I look forward to the list of overused words published by Lake Superior State University every New Year's Day. This year's list includes Facebook and Google as verbs.
Jordan from Waterloo, Ontario nominated these words, saying,"Facebook is a great, addicting website. Google is a great search engine. However, their use as verbs causes some deep problems."
What are these deep problems? Yes, I could say, "Please contact me through Facebook," or "Search online using Google," but honestly, why would I when "Facebook me" and "Google it" are so much more concise? Would I also have to stop using email as a verb? How about phone? ("Please send me a message through electronic mail if you are not able to contact me via the telephone.")
People! Language changes! Nouns get turned into verbs! Verbs get truncated! Some words die and slip from living memory. Others are born and take their place. This is what language does. Diss is now a verb in the Oxford English Dictionary! (Disses, dissing, dissed!) This is what language is.
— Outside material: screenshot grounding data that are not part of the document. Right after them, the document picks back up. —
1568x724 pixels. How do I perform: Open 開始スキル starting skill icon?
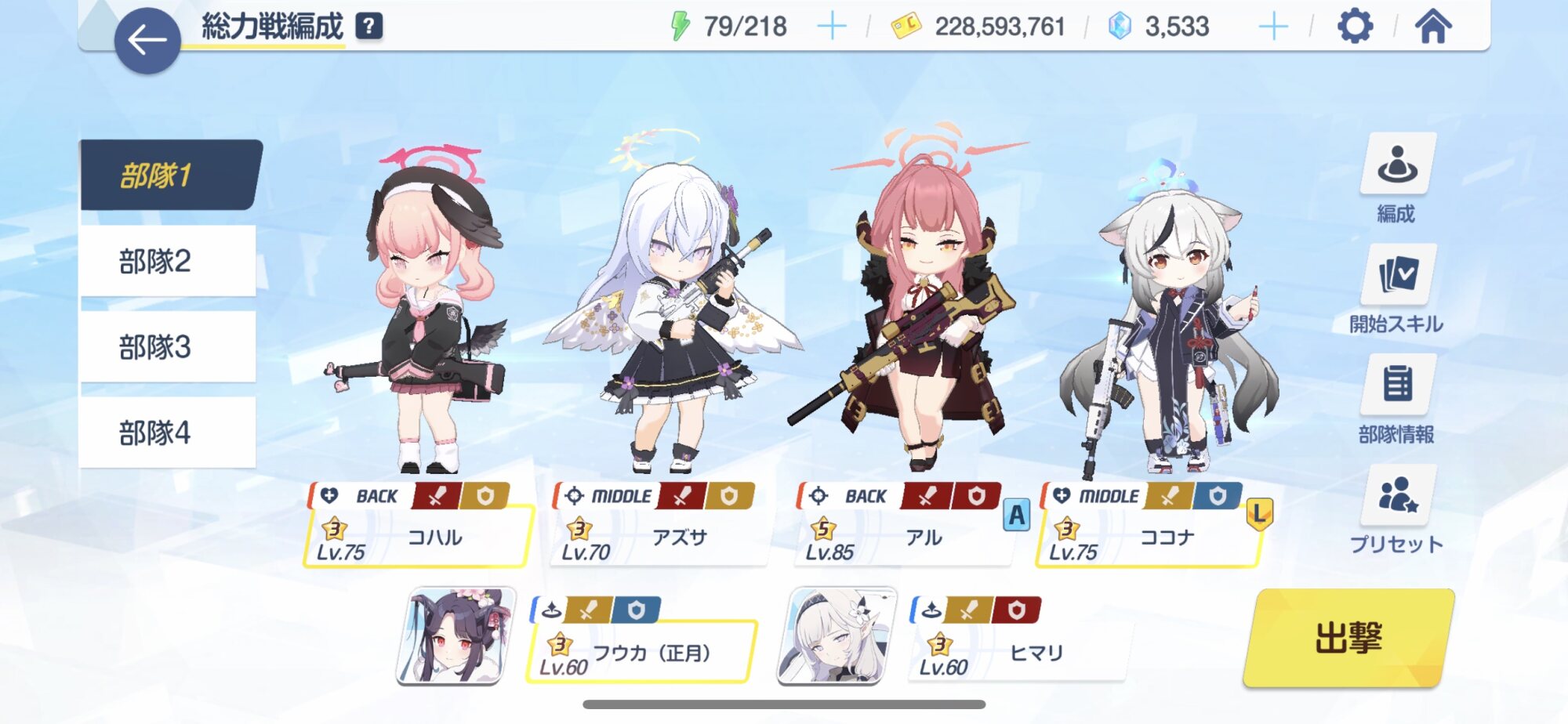(1397, 274)
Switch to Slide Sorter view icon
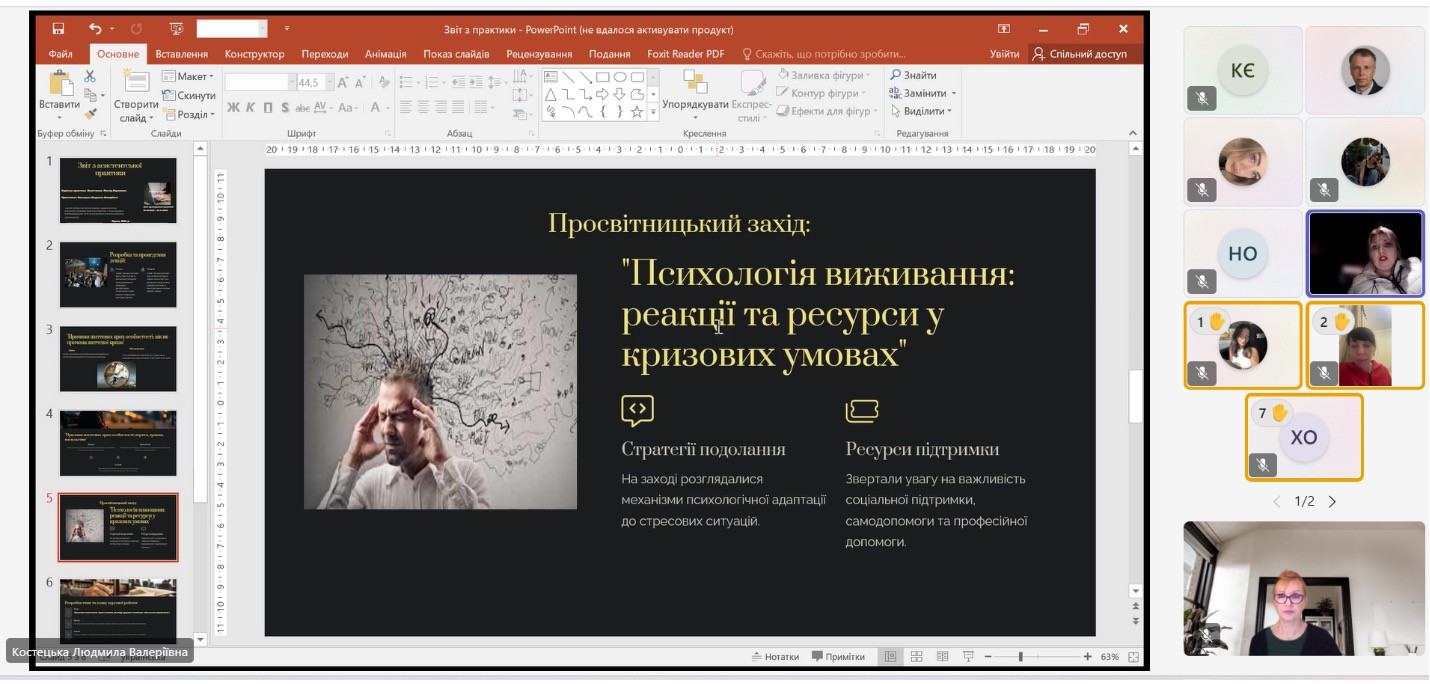The image size is (1430, 684). pyautogui.click(x=916, y=657)
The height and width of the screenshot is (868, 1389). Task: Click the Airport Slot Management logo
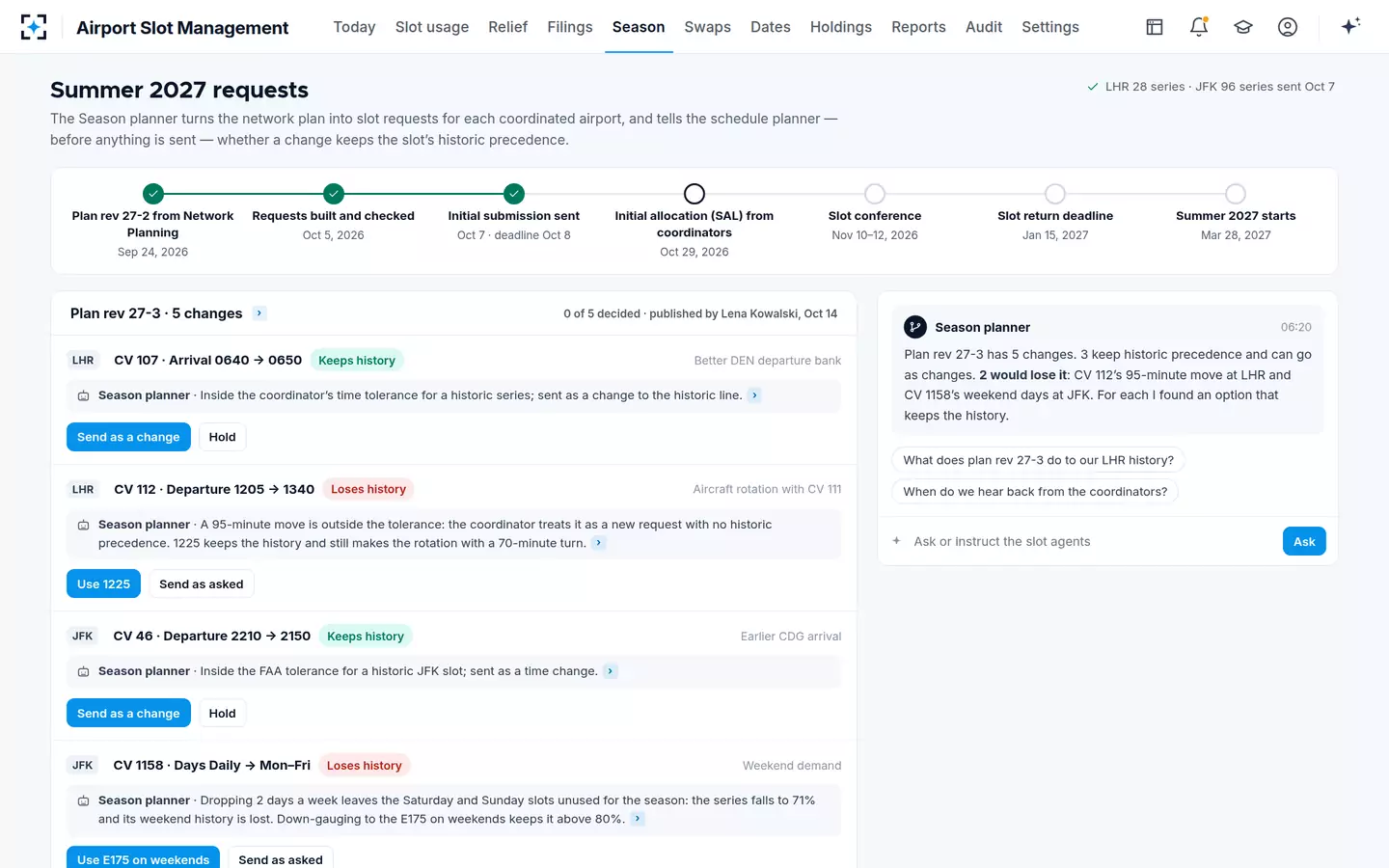(x=34, y=27)
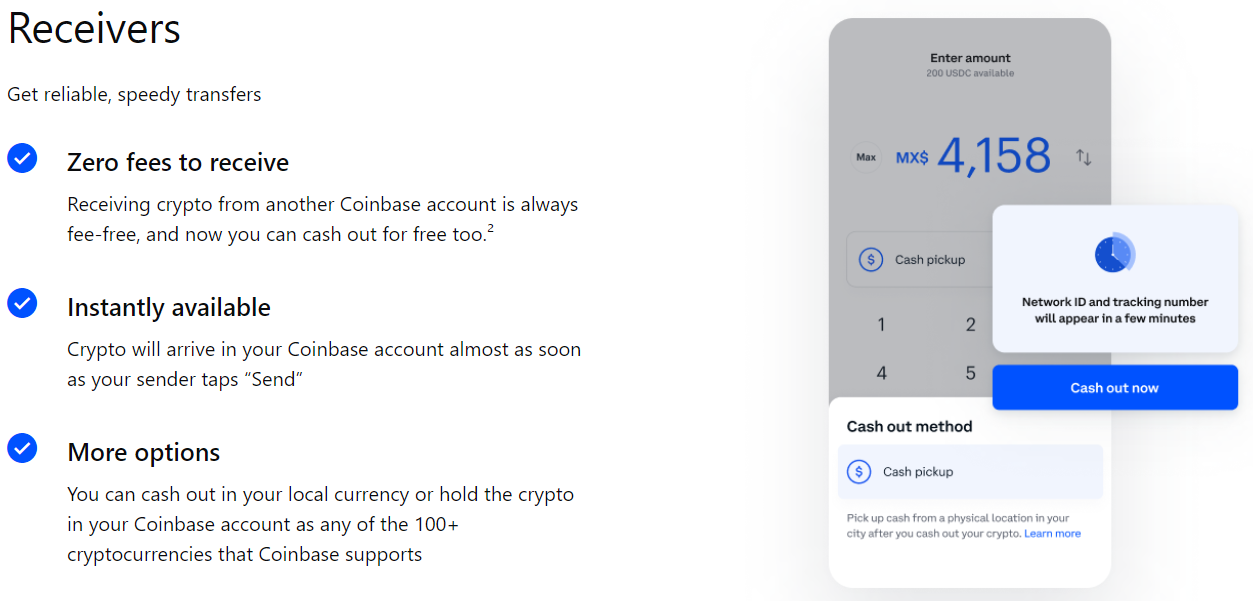Screen dimensions: 1253x601
Task: Click the blue clock timer icon
Action: pos(1114,253)
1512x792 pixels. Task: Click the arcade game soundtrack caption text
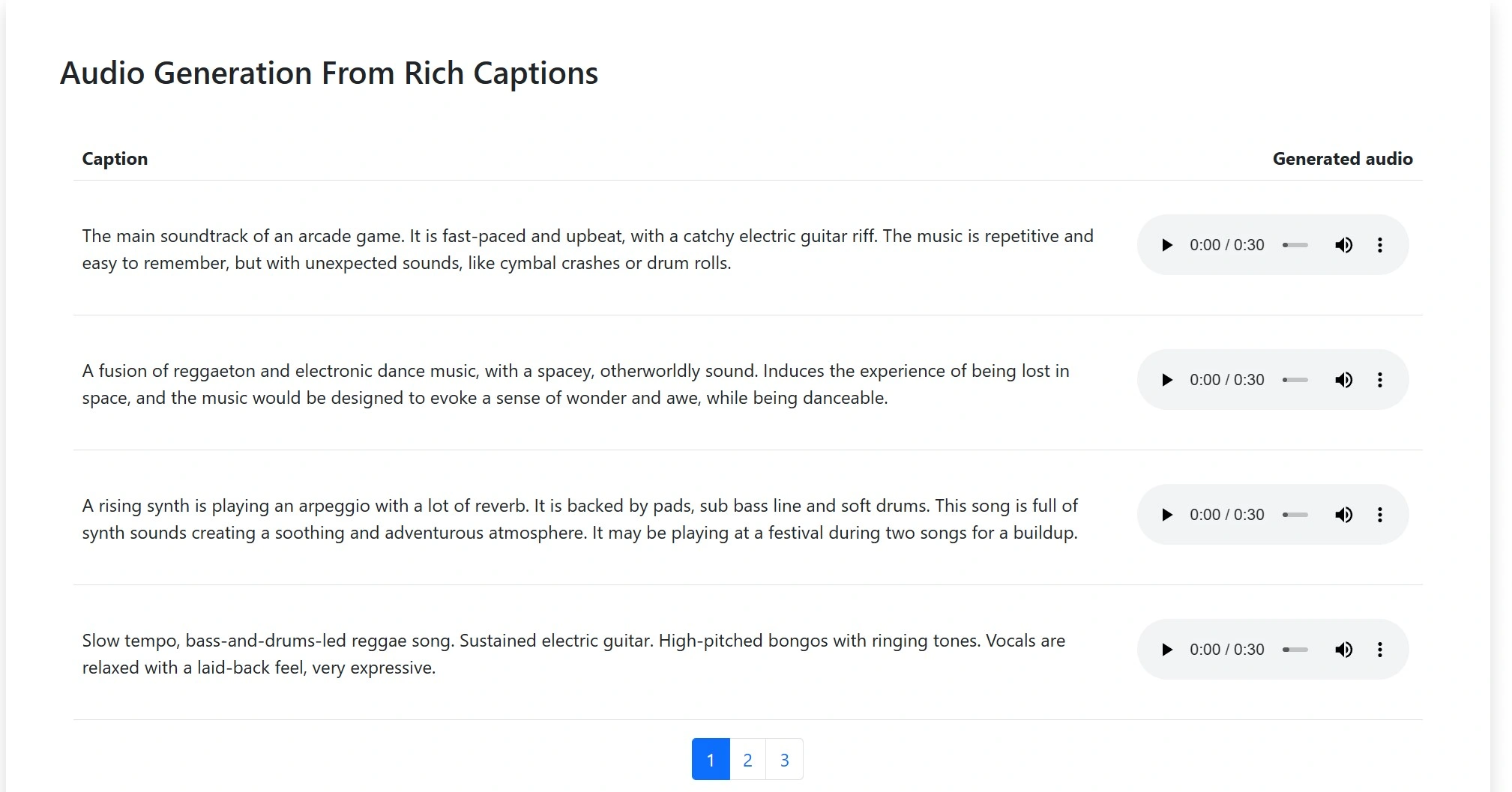point(588,250)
My grandparents, who were born during World War I, sometimes prefaced a particularly dire warning with "I'll tell you something, and that's not too." Or maybe they were saying, "And that's not two." Either way, the phrase makes no sense. They're dead now, so I can't ask them what they meant. I've tried reconstructing the sentence ("I'll tell you one thing, if not two"?). I've tried asking other family members, and while they remember the expression, they cannot explain it. I've even tried googling it, to no avail. The phrase remains incomprehensible. That's a deep problem in communication.